LOG-IN electricity meters are likely to be installed at the Ravendale Sports Complex to make it easier to on-charge users for the power they use.
Under the current system, the council on-charges the energy and network usage charges based on monthly sub-meter readings and demand charges are based on a pro-rata user pays basis.
The proposed log-in system would charge users a set kilowatt per hour rate (reviewed annually) based on actual use by each user, recorded and calculated by the metering system. The complex building would remain separate.
Port Lincoln City Council’s finance and business manager David Levey said a similar log-in system, recently installed at Port Pirie, was working successfully.
He said it would be simpler and more efficient, and stakeholders had agreed in principle to the option at a June meeting.
The council voted earlier this month to install two log-in metering units, which would cost about $28,000, subject to agreement from the majority of Ravendale user groups.
Mr Levey said the way Ravendale user groups had been charged for electricity had been an ongoing matter for several years following the introduction of a new sports ground tariff and a peak demand charge regime in 2010/11, which significantly impacted the cost of power for all users.

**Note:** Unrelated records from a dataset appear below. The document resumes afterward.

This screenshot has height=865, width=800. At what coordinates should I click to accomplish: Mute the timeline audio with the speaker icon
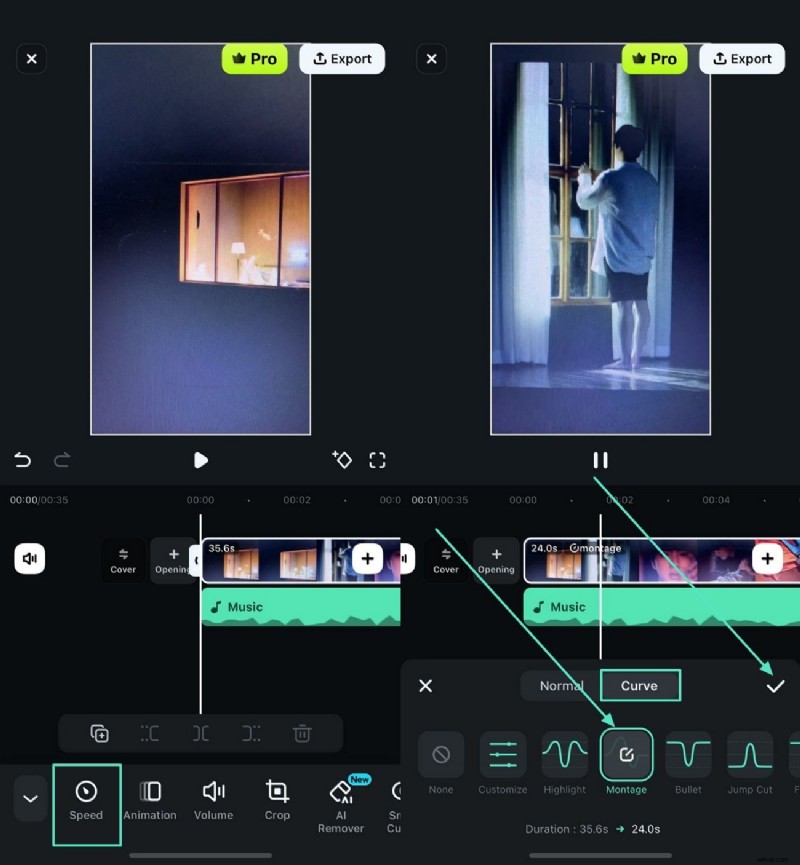30,559
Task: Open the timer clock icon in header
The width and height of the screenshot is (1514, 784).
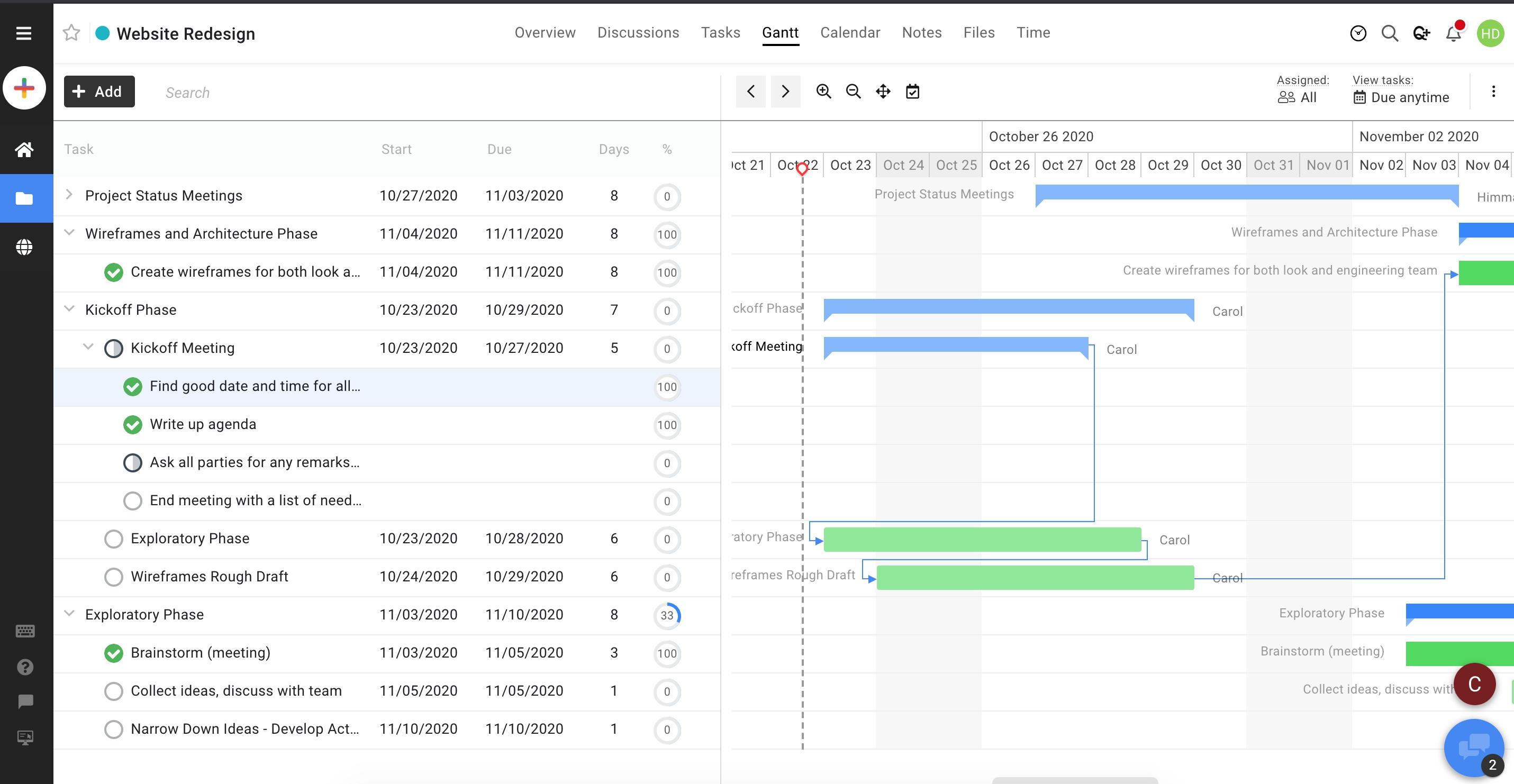Action: click(1358, 33)
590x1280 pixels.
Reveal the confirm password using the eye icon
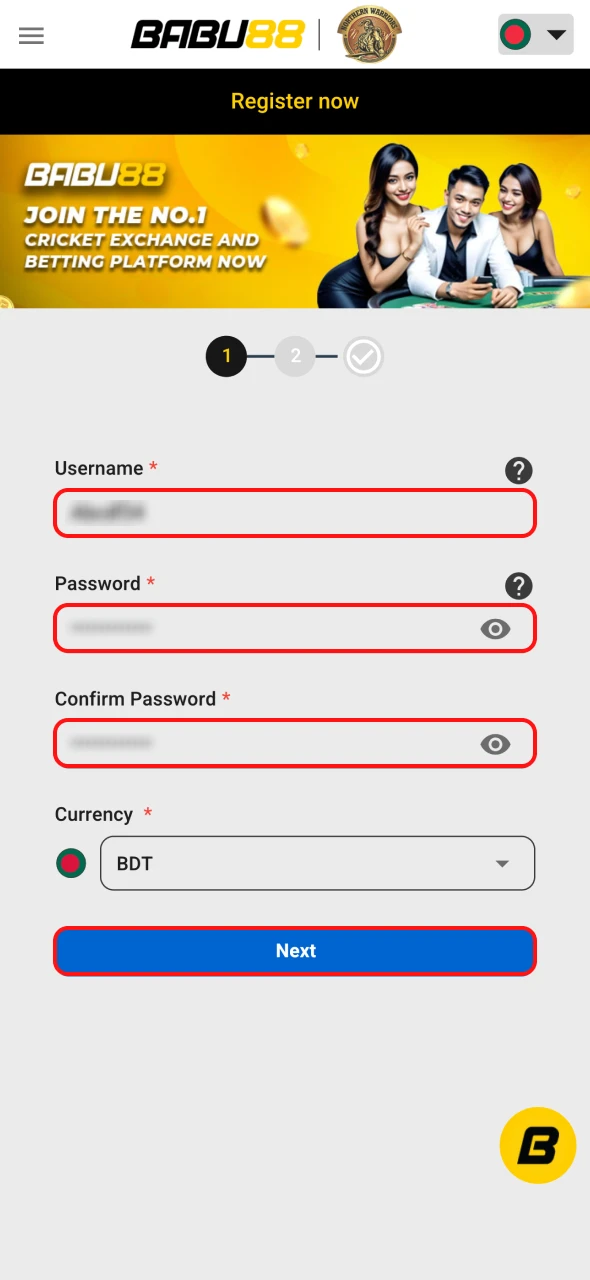point(495,744)
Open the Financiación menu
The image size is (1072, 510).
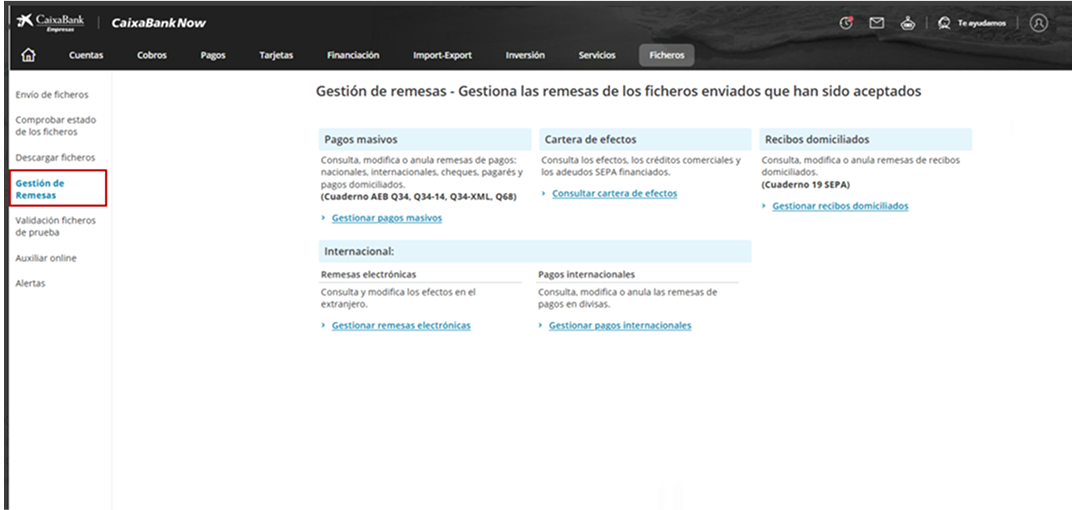coord(353,55)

He said various council initiatives and actions had reduced the total electricity costs from a peak of $71,621.74 in 2013/14 to $32,286.99 in 2015/16 but the basis for on-charging user groups had always been contentious.
2016 will be the last year for a transitional user rebate from the council. Rate and peak demand SA Power Networks tariffs charged in July, so staff took the opportunity to review the on-charging system in consultation with users.
Under the log-in system, Mr Levey said the penalty effect of peak demand charges would be spread across all users, not only sports active during peak demand charge times of the year.
While the associations support the system in principle, councillor Danny Bartlett questioned what the individual clubs would think when they realised it was costing them more per kilowatt hour.